In four short years, the Engineering Leadership Development Division of ASEE has grown to become one of the largest in the society. This is due, in part, to the growing interest in transforming how engineering students are educated and prepared for their engineering careers. During this session, we will engage in an open discussion about the evolution of our division; our vision, our current strategy, our past successes, and our future challenges. Leaders from our division will facilitate this discussion and we encourage anyone to attend who has an interest in developing leadership among your engineering students and engineers.
Simon Pitts is the Program Director, for the Gordon Institute of Engineering Leadership at Northeastern University.
Prior to his current role, Simon was a senior executive within Ford Motor Company, he led cross-functional teams across three continents as Director of Product Development Operations for all Ford, Jaguar, Land Rover, Mazda and Volvo brands globally. Educated at Loughborough University in the UK and INSEAD in France, he most recently directed the Ford-MIT Research Alliance.
Dr. David Nino
David Niño, Ph.D., is a Senior Lecturer in the Bernard M. Gordon-MIT Engineering Leadership Program, where he heads leadership education for graduate engineering students. He is strongly committed to the development of leadership among engineers and other professionals in technology and is active in an international consortium of engineering leadership centers. He is also a founding officer of the Engineering Leadership Development Division of the American Society of Engineering Education.
Prior to MIT, Dr. Niño was a faculty member in the schools of engineering and business at Rice University in Houston, Texas. He was director of Rice’s university-wide program in leadership development and later played a leading role in designing and establishing the university’s first four-year academic certificate in engineering leadership. He also organized a premier international conference on engineering leadership, which garnered participation from the President of the National Academy of Engineering, 28 universities, and leading engineering companies such as Boeing, NASA, and Shell.
Dr. Niño has served as an advisor and board member to startups and has consulted with managers and senior executives from many industries and governments. His current research interests focus on how leadership is uniquely developed among engineers and within high technology organizations. He has published on the topics of organizational culture, courage, ethics, and the development of management and leadership skills. He holds a Ph.D. in Management from the University of Texas at Austin, where he also earned his B.A., B.B.A., and M.A. degrees.
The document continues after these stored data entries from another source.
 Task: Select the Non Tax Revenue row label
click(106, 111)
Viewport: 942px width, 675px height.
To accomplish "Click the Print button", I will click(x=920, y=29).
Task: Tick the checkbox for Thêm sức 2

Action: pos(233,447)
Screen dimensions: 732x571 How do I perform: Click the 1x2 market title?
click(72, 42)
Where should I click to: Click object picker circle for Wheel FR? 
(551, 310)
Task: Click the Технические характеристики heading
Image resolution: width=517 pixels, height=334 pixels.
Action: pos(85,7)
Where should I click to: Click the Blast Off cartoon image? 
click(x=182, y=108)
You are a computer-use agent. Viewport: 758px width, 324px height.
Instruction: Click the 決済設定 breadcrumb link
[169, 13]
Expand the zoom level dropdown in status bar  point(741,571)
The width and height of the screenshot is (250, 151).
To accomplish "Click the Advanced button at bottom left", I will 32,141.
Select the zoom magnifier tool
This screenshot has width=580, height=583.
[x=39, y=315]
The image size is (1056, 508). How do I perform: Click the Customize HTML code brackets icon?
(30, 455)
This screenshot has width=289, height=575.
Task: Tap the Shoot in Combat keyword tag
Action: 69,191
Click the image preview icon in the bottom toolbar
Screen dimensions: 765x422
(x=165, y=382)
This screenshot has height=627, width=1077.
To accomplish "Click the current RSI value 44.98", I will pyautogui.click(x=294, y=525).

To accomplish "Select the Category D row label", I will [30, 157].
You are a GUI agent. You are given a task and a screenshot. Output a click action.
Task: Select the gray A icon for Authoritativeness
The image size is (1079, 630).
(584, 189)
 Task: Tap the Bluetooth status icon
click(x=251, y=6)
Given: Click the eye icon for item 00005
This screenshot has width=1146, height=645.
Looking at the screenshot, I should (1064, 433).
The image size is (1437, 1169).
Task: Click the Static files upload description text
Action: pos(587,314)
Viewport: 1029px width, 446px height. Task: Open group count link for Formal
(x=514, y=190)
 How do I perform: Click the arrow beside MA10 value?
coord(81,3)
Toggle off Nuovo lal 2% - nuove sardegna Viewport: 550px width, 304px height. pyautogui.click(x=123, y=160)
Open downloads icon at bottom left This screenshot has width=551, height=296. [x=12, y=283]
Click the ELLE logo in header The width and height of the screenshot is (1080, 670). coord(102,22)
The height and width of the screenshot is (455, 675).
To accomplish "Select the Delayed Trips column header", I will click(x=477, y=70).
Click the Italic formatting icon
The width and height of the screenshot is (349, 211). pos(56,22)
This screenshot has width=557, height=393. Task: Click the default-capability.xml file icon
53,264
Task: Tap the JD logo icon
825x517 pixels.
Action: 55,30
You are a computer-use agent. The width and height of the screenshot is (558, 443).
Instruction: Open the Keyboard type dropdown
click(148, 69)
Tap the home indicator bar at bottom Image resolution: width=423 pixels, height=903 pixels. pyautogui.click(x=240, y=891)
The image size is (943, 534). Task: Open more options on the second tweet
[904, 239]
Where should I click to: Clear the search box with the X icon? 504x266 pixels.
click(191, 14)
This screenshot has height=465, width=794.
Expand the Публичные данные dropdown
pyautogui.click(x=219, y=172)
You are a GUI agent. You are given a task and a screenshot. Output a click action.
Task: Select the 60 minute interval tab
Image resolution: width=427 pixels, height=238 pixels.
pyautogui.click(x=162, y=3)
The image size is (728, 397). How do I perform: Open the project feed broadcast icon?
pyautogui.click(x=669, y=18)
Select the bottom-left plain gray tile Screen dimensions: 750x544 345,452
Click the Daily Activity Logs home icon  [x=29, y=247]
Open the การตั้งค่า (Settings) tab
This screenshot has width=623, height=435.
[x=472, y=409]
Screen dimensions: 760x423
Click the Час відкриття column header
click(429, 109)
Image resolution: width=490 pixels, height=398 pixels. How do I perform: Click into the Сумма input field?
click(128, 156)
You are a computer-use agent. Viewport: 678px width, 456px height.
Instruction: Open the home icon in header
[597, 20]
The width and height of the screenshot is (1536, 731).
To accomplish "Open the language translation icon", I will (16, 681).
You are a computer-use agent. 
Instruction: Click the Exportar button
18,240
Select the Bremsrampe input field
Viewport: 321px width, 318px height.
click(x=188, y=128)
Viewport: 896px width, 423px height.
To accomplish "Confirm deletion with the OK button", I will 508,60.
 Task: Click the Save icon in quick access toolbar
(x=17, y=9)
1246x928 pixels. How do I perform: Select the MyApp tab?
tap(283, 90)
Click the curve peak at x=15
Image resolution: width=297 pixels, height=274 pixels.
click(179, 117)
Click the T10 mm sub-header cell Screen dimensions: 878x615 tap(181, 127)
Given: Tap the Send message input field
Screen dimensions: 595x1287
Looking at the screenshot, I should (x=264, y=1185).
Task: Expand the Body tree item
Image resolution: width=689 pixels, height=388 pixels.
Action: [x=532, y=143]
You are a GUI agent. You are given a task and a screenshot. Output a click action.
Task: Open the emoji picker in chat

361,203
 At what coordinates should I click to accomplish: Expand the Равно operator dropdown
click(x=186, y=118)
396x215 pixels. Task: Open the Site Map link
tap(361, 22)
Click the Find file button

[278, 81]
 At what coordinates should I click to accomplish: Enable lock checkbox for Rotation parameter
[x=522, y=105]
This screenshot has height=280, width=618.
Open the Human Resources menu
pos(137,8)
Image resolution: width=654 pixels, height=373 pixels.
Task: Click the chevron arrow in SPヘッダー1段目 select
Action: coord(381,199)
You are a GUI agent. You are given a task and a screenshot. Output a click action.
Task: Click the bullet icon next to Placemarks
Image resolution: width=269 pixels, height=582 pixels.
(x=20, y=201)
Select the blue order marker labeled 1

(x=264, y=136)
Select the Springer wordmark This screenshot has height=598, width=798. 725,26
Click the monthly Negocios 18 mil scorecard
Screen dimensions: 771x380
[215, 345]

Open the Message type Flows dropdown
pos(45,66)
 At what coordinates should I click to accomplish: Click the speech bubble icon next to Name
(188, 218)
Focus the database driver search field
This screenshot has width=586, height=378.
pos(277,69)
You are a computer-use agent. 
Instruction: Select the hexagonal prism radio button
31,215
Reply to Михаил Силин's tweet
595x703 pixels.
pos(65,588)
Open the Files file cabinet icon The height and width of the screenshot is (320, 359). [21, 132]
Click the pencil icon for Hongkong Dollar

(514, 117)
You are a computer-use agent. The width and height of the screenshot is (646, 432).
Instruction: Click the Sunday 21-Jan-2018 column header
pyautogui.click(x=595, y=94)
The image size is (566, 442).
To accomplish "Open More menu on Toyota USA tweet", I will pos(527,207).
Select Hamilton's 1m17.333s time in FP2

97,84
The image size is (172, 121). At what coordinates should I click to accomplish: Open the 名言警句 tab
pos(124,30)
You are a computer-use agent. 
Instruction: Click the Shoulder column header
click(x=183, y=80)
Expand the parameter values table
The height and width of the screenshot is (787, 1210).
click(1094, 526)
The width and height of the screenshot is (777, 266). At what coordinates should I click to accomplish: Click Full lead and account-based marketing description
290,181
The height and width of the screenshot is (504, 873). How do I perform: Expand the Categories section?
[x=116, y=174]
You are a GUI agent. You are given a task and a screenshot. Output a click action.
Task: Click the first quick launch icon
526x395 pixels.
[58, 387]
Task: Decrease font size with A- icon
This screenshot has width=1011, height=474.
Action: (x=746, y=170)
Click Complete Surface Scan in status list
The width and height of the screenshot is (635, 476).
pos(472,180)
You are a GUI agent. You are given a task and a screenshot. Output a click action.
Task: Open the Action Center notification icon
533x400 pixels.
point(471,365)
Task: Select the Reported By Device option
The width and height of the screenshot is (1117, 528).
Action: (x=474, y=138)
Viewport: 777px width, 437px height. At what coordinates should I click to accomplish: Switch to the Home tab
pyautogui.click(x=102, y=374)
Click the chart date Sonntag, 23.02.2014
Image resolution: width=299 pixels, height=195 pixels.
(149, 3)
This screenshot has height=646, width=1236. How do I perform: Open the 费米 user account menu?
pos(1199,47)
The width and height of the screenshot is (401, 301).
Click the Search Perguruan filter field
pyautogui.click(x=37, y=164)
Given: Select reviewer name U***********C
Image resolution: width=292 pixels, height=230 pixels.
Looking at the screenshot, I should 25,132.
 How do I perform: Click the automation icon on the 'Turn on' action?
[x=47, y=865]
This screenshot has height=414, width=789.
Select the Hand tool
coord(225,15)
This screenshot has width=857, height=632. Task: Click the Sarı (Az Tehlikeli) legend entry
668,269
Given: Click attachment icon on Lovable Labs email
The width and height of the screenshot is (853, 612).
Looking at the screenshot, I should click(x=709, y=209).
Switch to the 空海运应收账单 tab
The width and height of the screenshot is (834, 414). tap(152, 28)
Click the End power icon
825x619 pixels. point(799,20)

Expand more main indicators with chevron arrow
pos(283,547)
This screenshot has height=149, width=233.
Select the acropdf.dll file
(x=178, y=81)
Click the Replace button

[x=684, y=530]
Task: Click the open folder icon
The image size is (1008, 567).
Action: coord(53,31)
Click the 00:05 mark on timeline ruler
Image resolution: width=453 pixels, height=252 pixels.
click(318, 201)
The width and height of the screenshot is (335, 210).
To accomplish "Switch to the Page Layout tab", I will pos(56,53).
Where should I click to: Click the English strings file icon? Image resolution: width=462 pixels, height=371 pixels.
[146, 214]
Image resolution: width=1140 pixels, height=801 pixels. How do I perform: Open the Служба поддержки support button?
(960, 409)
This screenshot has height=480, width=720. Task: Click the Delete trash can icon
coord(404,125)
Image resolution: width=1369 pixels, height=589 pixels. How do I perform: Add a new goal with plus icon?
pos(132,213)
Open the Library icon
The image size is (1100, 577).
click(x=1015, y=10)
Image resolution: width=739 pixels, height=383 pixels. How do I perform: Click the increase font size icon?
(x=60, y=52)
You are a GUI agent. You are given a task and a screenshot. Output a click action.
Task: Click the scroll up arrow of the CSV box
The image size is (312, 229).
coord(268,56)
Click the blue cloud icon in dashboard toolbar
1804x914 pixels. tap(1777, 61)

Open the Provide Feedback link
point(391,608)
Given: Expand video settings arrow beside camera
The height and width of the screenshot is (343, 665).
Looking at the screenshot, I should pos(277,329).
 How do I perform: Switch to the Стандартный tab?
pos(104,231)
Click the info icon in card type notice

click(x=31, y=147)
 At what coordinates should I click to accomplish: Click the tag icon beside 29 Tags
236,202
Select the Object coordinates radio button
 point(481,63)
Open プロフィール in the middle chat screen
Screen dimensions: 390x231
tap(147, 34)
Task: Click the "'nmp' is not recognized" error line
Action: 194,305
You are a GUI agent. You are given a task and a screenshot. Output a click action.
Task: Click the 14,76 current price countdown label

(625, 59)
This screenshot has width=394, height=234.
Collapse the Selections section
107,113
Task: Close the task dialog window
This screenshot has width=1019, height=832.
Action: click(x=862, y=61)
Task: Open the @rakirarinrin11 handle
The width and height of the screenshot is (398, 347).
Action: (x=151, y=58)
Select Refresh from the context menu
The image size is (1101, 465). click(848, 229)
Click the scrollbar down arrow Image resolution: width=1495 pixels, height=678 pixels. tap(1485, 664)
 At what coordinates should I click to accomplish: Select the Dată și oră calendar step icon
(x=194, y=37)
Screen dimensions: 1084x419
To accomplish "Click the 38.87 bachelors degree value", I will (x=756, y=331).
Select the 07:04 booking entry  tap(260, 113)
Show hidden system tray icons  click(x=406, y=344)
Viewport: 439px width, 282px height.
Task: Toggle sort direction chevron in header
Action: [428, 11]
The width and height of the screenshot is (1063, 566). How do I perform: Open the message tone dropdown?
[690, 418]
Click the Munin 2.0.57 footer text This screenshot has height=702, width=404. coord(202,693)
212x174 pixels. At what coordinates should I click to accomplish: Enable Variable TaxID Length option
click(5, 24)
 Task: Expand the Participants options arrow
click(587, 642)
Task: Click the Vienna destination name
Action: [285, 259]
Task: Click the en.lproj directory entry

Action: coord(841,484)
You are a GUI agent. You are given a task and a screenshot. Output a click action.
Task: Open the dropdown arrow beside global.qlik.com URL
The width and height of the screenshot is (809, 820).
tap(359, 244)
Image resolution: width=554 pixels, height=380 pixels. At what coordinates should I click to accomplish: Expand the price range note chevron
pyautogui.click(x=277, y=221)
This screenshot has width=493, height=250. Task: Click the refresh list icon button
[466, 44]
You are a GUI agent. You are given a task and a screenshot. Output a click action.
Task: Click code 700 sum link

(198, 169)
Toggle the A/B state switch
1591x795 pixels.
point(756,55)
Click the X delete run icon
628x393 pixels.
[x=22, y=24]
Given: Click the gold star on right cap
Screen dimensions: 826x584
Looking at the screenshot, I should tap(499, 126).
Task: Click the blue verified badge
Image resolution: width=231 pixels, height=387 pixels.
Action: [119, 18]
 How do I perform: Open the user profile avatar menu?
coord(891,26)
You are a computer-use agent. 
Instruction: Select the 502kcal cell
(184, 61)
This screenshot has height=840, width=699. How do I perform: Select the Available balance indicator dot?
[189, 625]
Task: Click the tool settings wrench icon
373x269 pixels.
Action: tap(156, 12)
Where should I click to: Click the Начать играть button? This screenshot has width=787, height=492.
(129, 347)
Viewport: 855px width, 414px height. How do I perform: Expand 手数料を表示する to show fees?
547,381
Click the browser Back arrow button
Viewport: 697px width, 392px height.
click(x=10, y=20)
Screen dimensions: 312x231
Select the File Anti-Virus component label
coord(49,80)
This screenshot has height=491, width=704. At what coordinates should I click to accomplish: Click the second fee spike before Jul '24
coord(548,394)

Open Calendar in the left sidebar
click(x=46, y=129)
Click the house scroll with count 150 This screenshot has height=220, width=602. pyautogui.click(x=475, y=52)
Walter L. Robb Director of Engineering Leadership Program and ESM Instructor. School of Engineering Design, Technology and Professional Programs. Engineering Science and Mechanics
Dr. Kyle G. Gipson
Kyle G. Gipson is an Assistant Professor in the Department of Engineering, Director of the Madison Engineering Leadership Program and a Co-director of the Center for STEM Education and Outreach at James Madison University. He has developed and taught courses ranging from first year engineering experiences, engineering design, materials science and engineering, systems analysis and engineering leadership. His research interests span the synthesis and characterization of optically enhanced polymer nanocomposites to student motivation and social factors that affect the recruitment and retention of students in engineering. Gipson joined the Department of Engineering in 2011 after completing his PhD in Polymer, Fiber Science at Clemson University within the School of Materials Science & Engineering. Prior to pursuing his PhD, Dr. Gipson served in various positions with Milliken & Company. The last position he held with the company was Technical Manager for one of the business units. In this capacity, he managed the development and deployment of new products, product enhancements, and product design modifications engineered to meet specific end-use applications.